> **WHAT TO WORK ON**:
Replace "Dallas Stars" with "Boston Bruins" wherever it occurs in the entries below, and reproduce all the entries with no other changes.

> **RECORDS**:
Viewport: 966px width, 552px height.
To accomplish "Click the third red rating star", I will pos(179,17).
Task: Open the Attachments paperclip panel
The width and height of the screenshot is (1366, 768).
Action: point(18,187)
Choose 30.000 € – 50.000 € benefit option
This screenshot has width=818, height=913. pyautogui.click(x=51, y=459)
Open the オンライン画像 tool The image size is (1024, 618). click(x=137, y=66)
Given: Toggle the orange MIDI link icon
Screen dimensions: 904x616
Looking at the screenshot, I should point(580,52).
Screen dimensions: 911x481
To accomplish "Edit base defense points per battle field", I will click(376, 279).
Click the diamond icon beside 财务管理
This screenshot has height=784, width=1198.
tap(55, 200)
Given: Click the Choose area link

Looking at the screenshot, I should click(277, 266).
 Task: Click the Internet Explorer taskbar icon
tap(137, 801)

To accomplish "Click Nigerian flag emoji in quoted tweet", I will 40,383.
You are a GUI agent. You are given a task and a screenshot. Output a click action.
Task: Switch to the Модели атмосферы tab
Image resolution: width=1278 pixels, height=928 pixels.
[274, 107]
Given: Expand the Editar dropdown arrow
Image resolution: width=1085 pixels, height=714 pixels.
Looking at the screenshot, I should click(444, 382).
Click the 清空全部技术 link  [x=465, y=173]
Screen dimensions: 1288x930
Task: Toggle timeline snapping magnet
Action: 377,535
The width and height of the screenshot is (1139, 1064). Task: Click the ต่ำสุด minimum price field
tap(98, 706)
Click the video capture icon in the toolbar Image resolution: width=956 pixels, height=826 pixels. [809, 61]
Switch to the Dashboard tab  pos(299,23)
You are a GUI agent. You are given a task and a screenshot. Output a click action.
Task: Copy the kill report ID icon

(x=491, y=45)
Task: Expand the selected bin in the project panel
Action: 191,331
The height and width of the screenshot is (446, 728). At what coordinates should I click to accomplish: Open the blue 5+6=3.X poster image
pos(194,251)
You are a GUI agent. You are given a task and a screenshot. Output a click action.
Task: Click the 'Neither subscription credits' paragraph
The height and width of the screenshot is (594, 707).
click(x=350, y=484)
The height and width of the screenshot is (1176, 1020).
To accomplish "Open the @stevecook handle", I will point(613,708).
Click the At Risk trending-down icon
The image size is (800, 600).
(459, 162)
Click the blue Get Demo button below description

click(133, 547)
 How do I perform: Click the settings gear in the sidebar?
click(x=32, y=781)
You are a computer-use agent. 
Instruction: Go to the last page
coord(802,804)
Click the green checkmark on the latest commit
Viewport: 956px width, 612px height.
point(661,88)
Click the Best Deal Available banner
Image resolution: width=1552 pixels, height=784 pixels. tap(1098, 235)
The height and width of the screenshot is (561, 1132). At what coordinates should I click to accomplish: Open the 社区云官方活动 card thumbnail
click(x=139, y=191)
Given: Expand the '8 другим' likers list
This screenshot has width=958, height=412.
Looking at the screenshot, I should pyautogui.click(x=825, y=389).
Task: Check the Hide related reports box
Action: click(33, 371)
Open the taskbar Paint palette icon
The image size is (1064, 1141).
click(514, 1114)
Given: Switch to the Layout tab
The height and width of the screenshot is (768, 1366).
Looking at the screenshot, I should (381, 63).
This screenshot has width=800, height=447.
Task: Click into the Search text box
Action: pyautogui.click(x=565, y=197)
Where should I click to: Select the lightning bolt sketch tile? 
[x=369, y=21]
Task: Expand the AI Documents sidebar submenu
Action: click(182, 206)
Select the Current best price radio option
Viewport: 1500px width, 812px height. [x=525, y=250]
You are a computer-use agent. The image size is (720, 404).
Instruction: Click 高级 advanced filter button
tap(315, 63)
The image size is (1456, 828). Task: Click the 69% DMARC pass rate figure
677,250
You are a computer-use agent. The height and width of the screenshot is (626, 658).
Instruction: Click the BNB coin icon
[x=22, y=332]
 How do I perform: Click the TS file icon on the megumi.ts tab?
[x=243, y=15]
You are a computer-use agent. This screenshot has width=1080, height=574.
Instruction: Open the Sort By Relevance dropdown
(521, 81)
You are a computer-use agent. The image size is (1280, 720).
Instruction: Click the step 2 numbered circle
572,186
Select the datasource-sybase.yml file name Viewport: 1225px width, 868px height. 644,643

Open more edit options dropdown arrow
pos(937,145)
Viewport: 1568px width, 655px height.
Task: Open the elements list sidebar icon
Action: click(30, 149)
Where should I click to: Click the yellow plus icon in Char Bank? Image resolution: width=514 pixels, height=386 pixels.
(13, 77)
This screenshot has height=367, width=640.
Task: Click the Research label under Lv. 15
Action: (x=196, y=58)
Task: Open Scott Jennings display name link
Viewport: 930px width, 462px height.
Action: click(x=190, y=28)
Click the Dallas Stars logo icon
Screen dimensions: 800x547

> **WRITTEN REPLY**:
Viewport: 966px width, 552px height.
To accomplish "Click the third red rating star", I will pos(179,17).
Task: Open the Attachments paperclip panel
The width and height of the screenshot is (1366, 768).
Action: point(18,187)
Choose 30.000 € – 50.000 € benefit option
This screenshot has width=818, height=913. pyautogui.click(x=51, y=459)
Open the オンライン画像 tool The image size is (1024, 618). click(x=137, y=66)
Given: Toggle the orange MIDI link icon
Screen dimensions: 904x616
Looking at the screenshot, I should point(580,52).
Screen dimensions: 911x481
To accomplish "Edit base defense points per battle field", I will click(376, 279).
Click the diamond icon beside 财务管理
This screenshot has height=784, width=1198.
tap(55, 200)
Given: Click the Choose area link

Looking at the screenshot, I should click(277, 266).
 Task: Click the Internet Explorer taskbar icon
tap(137, 801)

To accomplish "Click Nigerian flag emoji in quoted tweet", I will 40,383.
You are a GUI agent. You are given a task and a screenshot. Output a click action.
Task: Switch to the Модели атмосферы tab
Image resolution: width=1278 pixels, height=928 pixels.
[274, 107]
Given: Expand the Editar dropdown arrow
Image resolution: width=1085 pixels, height=714 pixels.
Looking at the screenshot, I should click(444, 382).
Click the 清空全部技术 link  [x=465, y=173]
Screen dimensions: 1288x930
Task: Toggle timeline snapping magnet
Action: 377,535
The width and height of the screenshot is (1139, 1064). Task: Click the ต่ำสุด minimum price field
tap(98, 706)
Click the video capture icon in the toolbar Image resolution: width=956 pixels, height=826 pixels. [809, 61]
Switch to the Dashboard tab  pos(299,23)
You are a GUI agent. You are given a task and a screenshot. Output a click action.
Task: Copy the kill report ID icon

(x=491, y=45)
Task: Expand the selected bin in the project panel
Action: 191,331
The height and width of the screenshot is (446, 728). At what coordinates should I click to accomplish: Open the blue 5+6=3.X poster image
pos(194,251)
You are a GUI agent. You are given a task and a screenshot. Output a click action.
Task: Click the 'Neither subscription credits' paragraph
The height and width of the screenshot is (594, 707).
click(x=350, y=484)
The height and width of the screenshot is (1176, 1020).
To accomplish "Open the @stevecook handle", I will point(613,708).
Click the At Risk trending-down icon
The image size is (800, 600).
(459, 162)
Click the blue Get Demo button below description

click(133, 547)
 How do I perform: Click the settings gear in the sidebar?
click(x=32, y=781)
You are a computer-use agent. 
Instruction: Go to the last page
coord(802,804)
Click the green checkmark on the latest commit
Viewport: 956px width, 612px height.
point(661,88)
Click the Best Deal Available banner
Image resolution: width=1552 pixels, height=784 pixels. tap(1098, 235)
The height and width of the screenshot is (561, 1132). At what coordinates should I click to accomplish: Open the 社区云官方活动 card thumbnail
click(x=139, y=191)
Given: Expand the '8 другим' likers list
This screenshot has width=958, height=412.
Looking at the screenshot, I should pyautogui.click(x=825, y=389).
Task: Check the Hide related reports box
Action: click(33, 371)
Open the taskbar Paint palette icon
The image size is (1064, 1141).
click(514, 1114)
Given: Switch to the Layout tab
The height and width of the screenshot is (768, 1366).
Looking at the screenshot, I should (381, 63).
This screenshot has width=800, height=447.
Task: Click into the Search text box
Action: pyautogui.click(x=565, y=197)
Where should I click to: Select the lightning bolt sketch tile? 
[x=369, y=21]
Task: Expand the AI Documents sidebar submenu
Action: click(182, 206)
Select the Current best price radio option
Viewport: 1500px width, 812px height. [x=525, y=250]
You are a computer-use agent. The image size is (720, 404).
Instruction: Click 高级 advanced filter button
tap(315, 63)
The image size is (1456, 828). Task: Click the 69% DMARC pass rate figure
677,250
You are a computer-use agent. The height and width of the screenshot is (626, 658).
Instruction: Click the BNB coin icon
[x=22, y=332]
 How do I perform: Click the TS file icon on the megumi.ts tab?
[x=243, y=15]
You are a computer-use agent. This screenshot has width=1080, height=574.
Instruction: Open the Sort By Relevance dropdown
(521, 81)
You are a computer-use agent. The image size is (1280, 720).
Instruction: Click the step 2 numbered circle
572,186
Select the datasource-sybase.yml file name Viewport: 1225px width, 868px height. 644,643

Open more edit options dropdown arrow
pos(937,145)
Viewport: 1568px width, 655px height.
Task: Open the elements list sidebar icon
Action: click(30, 149)
Where should I click to: Click the yellow plus icon in Char Bank? Image resolution: width=514 pixels, height=386 pixels.
(13, 77)
This screenshot has height=367, width=640.
Task: Click the Research label under Lv. 15
Action: (x=196, y=58)
Task: Open Scott Jennings display name link
Viewport: 930px width, 462px height.
Action: click(x=190, y=28)
Click the Boston Bruins logo icon
Screen dimensions: 800x547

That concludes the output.